Unfortunately it's not that simple, and by framing budget problems as an “Us versus Them” argument, public employee opponents actually hurt our economy by failing to convey the benefits of paying public workers.
Let's dispel the portrayal that public employees are milking extravagant wages and benefits out of the taxpayer.
Jobs in the public sector typically require more education than private-sector positions. State and local employees are twice as likely to hold a college degree or higher as compared to private sector employees. Only
23 percent of private-sector employees have completed college, as compared to about 48 percent in the public sector.
Wages and salaries of state and local employees are lower than those for private-sector employees with comparable earnings determinants, such as education and work experience. State workers typically earn 11 percent less and local workers
12 percent less. During the last 15 years, the pay gap has grown.
Benefits make up a slightly larger share of compensation for the state and local sector. But even after accounting for the value of retirement, health care and other benefits, state and local employees earn less than private-sector counterparts. On average, total compensation is
6.8 percent lower for state employees and 7.4 percent lower for local employees than for comparable private sector employees.
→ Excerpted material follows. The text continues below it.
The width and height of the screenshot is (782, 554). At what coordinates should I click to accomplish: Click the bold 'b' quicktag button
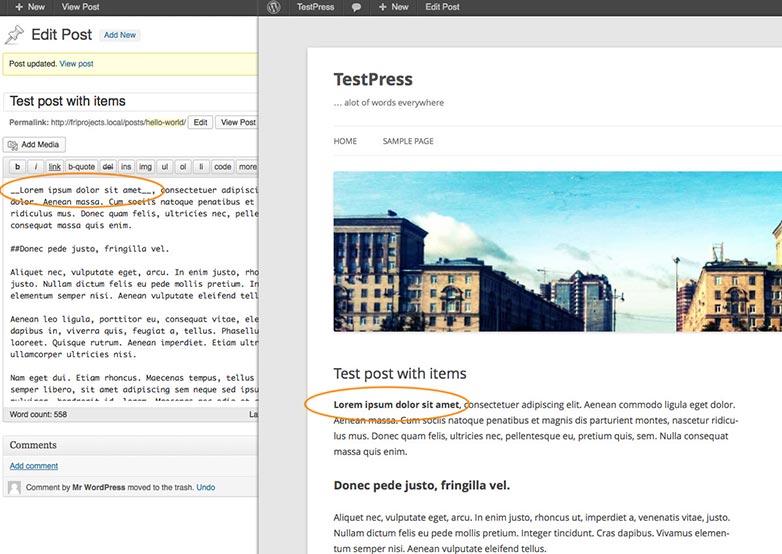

“In an apples-to-apples comparison, state and local government employees receive less compensation than their private-sector counterparts,” said Keith Bender, report co-author and associate professor of economics at the University of Wisconsin-Milwaukee. “These public-sector employees earn less than they would earn if they took their skills to the private sector.”
So we're often getting higher qualified, more experienced employees for less than what the private sector pays. This is important since most services provided by public employees are considered necessary. If you weren't paying a public employee to do the job, you would have to pay someone else.
And if private firms end up paying more in wages and also must eke out a profit, it's hard to see how privatization would be a less costly alternative.
We must look deeper and resist easy-sounding answers to make sure that we don't hurt Iowans more than we help them.